1) Am I willing to allow another person to do what I think I must do?  Can I delegate, or do I need control?

2) Am I willing to do what I am doing, even if no one else knows I am doing it? (Or if someone else gets credit for it)

3) Am I willing to let God use me for a season, and then be okay with Him later putting my work into the hands of another?

I really LIKED these questions! HA!

I thought they were wonderfully convicting in the abstract, UNTIL I heard from someone who is using something I created, something I love and am passionate about doing myself, and they are making it their own.

All of a sudden these questions weren’t just nice theoretical ones!  I actually had to apply them in my own life, up close and personal.  And in the moment, my spirit failed on all three questions.  I thought, “No, No, and HECK NO!  I want control!  I want to do it myself, and I want credit for it!”

I feel incredibly small-minded admitting this!  But I’m trying to be authentic, because I doubt I’m the only one who has lacked generosity of spirit in some situation.  It’s easy for us to want God to be glorified, but what if someone else is getting some of the reflected glory of being used by Him? That’s a little harder.  It’s one thing to have the questions to identify pride in our life, but what do we do with it once we’ve identified it?

For me, it came back to that whisper of God once again“Open your hands.  Let it go.  It’s not yours to hold onto.”

Ugh!  Sometimes I want to say, “That’s all you’ve got, Lord?  Could I hear some other options please?”

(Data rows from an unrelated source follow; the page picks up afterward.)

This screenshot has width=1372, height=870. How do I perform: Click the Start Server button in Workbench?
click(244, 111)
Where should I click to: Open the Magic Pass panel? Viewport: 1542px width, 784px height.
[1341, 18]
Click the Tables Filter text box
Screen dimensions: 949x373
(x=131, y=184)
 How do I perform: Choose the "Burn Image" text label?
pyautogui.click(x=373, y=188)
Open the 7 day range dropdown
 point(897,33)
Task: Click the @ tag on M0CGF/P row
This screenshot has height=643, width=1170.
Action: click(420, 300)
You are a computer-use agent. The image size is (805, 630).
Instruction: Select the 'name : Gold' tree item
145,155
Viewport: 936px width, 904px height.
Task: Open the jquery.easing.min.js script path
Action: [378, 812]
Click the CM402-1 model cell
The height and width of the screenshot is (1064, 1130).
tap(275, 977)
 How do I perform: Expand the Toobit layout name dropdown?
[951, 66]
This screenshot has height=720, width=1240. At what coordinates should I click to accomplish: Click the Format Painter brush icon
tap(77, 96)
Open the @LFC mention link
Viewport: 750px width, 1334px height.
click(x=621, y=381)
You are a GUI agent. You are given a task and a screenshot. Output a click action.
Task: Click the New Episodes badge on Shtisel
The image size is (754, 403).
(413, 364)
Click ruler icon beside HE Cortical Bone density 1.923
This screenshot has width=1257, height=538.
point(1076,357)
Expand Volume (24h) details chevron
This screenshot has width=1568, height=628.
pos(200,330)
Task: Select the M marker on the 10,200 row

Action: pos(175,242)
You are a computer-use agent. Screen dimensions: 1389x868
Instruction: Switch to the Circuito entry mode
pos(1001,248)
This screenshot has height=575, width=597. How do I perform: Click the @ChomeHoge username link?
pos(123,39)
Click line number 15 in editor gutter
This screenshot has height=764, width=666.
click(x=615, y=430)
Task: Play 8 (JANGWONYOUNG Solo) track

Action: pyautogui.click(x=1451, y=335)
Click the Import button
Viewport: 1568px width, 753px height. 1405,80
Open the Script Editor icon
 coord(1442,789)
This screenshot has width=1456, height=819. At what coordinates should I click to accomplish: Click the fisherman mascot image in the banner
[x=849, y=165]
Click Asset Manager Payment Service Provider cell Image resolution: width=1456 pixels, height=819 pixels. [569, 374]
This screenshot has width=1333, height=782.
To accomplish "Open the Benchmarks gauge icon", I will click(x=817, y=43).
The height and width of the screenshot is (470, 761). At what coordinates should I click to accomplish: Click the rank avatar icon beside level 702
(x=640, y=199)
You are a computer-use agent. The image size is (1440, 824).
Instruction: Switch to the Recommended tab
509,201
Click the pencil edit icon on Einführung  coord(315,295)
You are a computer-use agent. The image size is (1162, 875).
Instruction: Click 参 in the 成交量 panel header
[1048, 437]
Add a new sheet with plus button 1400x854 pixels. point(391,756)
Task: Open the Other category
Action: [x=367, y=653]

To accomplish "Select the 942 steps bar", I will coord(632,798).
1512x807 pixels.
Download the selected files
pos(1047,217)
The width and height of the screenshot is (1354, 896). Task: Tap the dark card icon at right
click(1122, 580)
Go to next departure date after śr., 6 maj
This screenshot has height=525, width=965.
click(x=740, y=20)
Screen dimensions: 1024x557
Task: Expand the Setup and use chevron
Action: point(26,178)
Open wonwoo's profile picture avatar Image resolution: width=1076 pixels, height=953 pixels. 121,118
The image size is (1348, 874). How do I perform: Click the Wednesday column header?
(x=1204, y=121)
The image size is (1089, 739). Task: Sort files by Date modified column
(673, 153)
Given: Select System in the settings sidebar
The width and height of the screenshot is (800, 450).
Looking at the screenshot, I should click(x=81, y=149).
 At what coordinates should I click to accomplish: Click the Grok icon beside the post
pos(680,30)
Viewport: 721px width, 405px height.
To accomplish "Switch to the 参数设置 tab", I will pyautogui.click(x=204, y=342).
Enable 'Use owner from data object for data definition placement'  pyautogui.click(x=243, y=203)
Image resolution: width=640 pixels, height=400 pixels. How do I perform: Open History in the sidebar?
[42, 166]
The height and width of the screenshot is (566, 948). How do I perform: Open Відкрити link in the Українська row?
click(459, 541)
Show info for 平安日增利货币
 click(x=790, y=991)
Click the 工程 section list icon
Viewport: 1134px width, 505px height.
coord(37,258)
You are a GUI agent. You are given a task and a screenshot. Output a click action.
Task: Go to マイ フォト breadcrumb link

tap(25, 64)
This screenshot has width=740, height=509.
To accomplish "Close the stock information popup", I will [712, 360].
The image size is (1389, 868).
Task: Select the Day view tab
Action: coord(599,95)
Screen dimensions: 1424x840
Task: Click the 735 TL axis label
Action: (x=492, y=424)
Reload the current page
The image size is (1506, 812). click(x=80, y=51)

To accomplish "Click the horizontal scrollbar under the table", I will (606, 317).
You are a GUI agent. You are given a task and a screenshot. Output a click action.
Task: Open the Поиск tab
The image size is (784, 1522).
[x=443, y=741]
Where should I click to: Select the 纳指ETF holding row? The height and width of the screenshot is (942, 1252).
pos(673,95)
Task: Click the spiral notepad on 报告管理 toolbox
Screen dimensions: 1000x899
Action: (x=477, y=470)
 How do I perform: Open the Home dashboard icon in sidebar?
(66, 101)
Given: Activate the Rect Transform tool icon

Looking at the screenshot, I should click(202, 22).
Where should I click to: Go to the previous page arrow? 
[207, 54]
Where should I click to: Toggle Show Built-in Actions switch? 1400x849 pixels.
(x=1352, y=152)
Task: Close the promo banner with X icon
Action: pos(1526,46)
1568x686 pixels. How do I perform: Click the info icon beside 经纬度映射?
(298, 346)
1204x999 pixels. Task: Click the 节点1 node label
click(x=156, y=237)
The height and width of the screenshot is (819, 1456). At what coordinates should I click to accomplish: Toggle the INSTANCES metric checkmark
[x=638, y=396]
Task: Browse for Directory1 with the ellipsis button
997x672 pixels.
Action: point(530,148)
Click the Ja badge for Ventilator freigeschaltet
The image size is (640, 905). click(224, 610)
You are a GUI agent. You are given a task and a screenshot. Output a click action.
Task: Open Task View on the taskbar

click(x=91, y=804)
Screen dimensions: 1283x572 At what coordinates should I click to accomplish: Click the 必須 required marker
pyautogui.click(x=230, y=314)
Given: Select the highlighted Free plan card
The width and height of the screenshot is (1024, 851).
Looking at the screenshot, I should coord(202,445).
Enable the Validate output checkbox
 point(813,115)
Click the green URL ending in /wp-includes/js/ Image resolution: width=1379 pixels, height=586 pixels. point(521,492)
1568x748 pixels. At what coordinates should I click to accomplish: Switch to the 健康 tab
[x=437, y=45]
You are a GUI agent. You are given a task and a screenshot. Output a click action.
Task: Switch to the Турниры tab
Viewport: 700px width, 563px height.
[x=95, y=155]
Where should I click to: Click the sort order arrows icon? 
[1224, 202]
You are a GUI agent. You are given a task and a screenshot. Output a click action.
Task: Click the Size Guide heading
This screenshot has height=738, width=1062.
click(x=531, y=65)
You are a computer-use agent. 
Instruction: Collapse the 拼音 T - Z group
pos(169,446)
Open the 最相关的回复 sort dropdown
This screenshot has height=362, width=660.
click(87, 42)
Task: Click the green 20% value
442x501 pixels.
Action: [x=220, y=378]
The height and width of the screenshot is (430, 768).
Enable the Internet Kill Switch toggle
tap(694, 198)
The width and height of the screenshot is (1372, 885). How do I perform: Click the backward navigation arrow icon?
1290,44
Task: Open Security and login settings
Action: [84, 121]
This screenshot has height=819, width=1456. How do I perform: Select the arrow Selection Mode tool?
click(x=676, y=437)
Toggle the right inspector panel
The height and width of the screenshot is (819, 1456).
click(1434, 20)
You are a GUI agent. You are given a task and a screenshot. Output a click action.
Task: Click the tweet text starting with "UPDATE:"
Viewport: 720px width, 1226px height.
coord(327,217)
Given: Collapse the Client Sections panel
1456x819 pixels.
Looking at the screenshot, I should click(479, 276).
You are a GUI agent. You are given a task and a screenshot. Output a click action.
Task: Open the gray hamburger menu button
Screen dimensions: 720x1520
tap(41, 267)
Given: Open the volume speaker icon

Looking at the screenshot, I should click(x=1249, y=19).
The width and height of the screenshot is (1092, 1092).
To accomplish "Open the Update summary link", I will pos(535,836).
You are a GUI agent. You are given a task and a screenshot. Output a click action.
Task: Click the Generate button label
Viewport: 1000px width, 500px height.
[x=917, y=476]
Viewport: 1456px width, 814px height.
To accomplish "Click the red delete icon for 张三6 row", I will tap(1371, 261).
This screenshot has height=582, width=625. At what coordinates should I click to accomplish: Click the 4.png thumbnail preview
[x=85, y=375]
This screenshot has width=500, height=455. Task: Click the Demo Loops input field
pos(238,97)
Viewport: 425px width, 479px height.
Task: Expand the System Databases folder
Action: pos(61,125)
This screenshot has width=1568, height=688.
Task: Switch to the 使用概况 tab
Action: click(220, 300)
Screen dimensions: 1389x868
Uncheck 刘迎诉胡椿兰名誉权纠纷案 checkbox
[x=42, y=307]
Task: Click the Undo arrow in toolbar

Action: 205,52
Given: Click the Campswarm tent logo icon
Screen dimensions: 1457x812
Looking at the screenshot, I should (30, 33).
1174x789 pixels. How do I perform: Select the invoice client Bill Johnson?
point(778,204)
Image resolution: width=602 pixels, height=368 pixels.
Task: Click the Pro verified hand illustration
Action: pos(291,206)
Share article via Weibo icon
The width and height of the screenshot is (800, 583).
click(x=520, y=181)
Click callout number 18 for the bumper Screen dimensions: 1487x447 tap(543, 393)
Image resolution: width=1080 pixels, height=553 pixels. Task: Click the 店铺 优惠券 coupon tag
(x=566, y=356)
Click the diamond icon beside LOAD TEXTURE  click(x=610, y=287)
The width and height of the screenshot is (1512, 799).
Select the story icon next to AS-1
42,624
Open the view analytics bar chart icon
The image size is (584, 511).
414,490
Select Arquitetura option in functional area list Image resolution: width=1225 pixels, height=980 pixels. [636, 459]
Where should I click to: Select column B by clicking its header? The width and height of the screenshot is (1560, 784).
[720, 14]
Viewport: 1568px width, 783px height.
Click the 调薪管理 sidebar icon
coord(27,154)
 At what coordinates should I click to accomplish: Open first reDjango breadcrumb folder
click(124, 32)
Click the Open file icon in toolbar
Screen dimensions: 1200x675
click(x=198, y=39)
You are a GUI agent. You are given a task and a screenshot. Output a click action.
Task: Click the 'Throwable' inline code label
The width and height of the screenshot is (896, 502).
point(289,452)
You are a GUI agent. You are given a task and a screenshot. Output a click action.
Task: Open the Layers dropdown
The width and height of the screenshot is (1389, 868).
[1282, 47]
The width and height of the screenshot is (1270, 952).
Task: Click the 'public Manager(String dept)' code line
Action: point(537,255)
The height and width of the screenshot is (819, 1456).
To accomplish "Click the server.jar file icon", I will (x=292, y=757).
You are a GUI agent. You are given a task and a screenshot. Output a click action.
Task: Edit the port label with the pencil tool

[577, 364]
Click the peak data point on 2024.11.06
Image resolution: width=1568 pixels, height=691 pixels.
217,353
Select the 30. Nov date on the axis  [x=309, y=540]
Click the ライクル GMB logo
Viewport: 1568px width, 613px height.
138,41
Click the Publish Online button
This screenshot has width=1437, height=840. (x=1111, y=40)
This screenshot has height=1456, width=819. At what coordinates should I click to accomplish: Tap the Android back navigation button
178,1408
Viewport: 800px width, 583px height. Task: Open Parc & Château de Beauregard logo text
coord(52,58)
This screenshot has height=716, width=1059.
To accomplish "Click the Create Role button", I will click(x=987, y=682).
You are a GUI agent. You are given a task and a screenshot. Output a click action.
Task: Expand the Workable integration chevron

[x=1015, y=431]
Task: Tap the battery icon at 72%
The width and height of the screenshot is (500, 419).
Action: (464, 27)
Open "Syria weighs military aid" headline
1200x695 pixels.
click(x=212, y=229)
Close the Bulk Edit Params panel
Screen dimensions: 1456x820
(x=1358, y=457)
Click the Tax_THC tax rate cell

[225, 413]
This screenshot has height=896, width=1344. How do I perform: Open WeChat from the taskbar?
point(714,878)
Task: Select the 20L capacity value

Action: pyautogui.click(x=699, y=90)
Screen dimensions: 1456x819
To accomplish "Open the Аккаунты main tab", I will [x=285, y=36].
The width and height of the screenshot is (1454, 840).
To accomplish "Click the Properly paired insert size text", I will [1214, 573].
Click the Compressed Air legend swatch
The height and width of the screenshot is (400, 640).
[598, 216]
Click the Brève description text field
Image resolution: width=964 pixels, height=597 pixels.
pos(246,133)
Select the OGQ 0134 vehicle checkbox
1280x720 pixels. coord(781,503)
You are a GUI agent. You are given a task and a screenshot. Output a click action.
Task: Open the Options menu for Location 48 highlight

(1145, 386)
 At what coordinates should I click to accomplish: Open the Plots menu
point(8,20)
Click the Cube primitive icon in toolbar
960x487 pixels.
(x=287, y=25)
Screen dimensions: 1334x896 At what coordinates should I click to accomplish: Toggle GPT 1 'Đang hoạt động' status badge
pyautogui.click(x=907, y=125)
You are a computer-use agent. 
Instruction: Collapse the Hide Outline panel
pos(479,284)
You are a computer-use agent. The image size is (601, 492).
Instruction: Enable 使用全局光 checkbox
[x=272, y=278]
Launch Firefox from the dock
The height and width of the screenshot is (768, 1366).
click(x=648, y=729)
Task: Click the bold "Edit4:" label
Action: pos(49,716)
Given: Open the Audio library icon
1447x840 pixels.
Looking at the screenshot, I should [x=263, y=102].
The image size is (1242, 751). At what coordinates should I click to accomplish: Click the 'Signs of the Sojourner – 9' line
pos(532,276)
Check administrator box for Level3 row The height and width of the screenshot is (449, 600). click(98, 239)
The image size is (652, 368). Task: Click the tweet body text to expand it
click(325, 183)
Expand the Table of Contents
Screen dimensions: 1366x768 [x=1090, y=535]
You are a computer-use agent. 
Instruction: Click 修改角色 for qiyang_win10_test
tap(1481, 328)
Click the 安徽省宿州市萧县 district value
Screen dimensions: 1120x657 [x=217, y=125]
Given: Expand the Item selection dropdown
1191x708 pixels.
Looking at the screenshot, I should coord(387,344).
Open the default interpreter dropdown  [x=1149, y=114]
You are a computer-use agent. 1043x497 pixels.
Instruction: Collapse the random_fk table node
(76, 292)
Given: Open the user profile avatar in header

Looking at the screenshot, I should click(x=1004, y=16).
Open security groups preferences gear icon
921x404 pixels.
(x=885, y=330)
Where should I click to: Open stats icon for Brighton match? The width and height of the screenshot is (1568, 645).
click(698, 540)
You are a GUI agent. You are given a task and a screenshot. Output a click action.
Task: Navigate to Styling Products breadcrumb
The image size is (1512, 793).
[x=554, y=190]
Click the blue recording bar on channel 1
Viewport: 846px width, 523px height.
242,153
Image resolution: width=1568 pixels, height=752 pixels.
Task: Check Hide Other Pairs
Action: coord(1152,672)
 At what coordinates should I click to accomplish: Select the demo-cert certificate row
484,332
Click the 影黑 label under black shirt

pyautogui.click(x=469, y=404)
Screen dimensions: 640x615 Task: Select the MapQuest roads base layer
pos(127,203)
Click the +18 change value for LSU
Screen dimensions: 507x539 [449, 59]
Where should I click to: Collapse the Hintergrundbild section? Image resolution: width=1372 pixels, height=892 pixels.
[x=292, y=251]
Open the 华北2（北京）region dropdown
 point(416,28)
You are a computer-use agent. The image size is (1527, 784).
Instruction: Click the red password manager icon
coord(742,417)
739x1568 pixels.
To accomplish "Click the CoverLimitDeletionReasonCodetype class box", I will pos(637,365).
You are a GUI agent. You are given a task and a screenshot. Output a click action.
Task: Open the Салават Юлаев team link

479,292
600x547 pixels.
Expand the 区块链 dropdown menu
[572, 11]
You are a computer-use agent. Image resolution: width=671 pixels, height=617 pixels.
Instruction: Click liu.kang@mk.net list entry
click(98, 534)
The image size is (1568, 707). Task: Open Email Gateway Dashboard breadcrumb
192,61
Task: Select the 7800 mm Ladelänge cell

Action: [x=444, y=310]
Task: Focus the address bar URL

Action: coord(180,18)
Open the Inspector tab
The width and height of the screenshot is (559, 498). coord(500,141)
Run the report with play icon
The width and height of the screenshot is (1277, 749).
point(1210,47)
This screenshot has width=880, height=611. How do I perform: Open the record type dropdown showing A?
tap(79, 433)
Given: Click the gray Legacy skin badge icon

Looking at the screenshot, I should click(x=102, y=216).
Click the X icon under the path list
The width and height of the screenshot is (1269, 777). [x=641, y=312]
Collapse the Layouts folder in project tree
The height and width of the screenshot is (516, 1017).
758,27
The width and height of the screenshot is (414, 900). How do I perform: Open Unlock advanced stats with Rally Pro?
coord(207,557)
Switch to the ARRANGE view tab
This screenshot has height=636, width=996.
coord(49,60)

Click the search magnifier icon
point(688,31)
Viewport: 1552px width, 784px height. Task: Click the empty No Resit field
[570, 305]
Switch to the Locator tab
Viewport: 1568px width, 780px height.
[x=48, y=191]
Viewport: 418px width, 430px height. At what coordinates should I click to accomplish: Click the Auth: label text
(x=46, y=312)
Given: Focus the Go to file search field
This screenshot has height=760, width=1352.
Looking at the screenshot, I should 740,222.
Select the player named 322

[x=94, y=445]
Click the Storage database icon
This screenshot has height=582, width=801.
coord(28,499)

After my initial reaction and grudgingly prying my fingers open, I felt prompted to pray sincerely for the person and I’ve honestly experienced great joy in anticipating how God will use them.  This is NOT a Bam!  Done!  Holier-than-thou moment!  I’m sure this monster will pop up again and have to be dealt with.

What about you?  Which of Pete’s questions is hardest for you? When you recognize pride in your life how do you deal with it?